Too close for comfort

Mary Kenny on the new book from Eunan O'Halpin

It was the late Lord Deedes who once succinctly explained to me what it was like to live through the second world war. I had said to him, ‘Those Battle of Britain boys were so brave’.And he had replied, almost impatiently, ‘No, it wasn’t bravery we felt. It was a strange, deep, primitive compulsion that we were up against it. We had our backs to the wall. It was us or them.’

To any defender of Irish neutrality during the second world war — among whom I would count myself — the Deedes doctrine explains everything. It particularly illuminates Winston Churchill’s leadership. He felt that compulsion — to defend the realm at all costs — in such a profound and magnified way that it enabled him to lead his imperilled nation with unique resolve.

Churchill deplored Eire’s neutrality: he remained enraged that Neville Chamberlain had restored the Atlantic ports to the Irish Free State in 1938, and convinced that these were a danger to the interests of the United Kingdom in time of war. Winston didn’t even believe that Eire was legally entitled to neutrality — it was still, technically, a Dominion within the Commonwealth.
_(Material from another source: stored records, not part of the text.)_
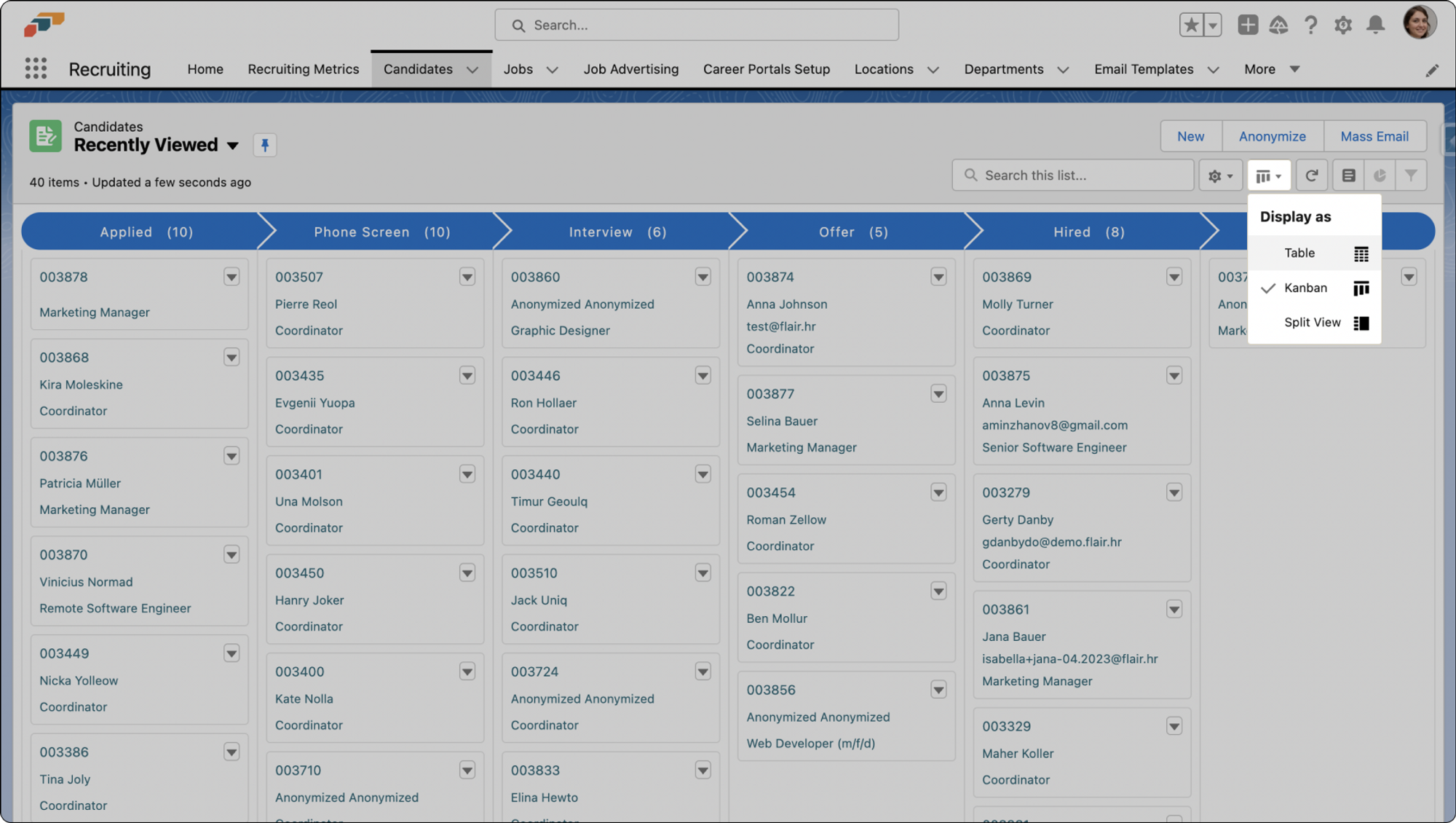Open the Filters panel
Image resolution: width=1456 pixels, height=823 pixels.
coord(1412,175)
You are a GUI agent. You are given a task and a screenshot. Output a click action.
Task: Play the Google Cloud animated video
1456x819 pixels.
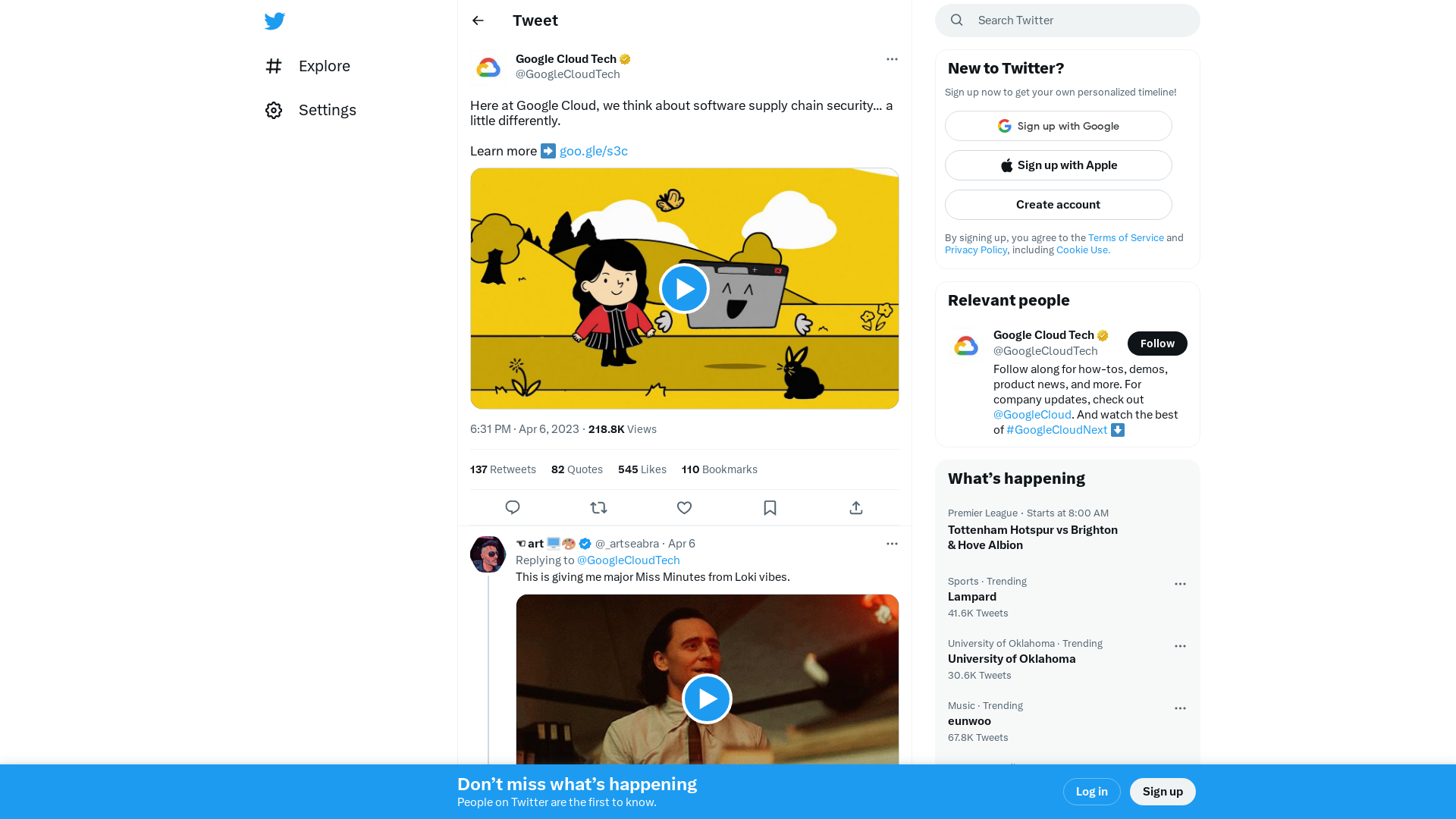pyautogui.click(x=684, y=288)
For two pins, he would have invaded the Irish state, had he not been advised by intelligence that the game wasn’t worth the candle — even the pro-British elements within Eire would not have supported the venture.

Eunan O’Halpin is the foremost living authority on intelligence networks in Ireland during the second world war, and this dense and voluminous book is an invaluable source of data for historians researching the subject and the period. Professor O’Halpin’s knowledge is matchless, and we can be thankful that he has put his superb research at the service of such historians.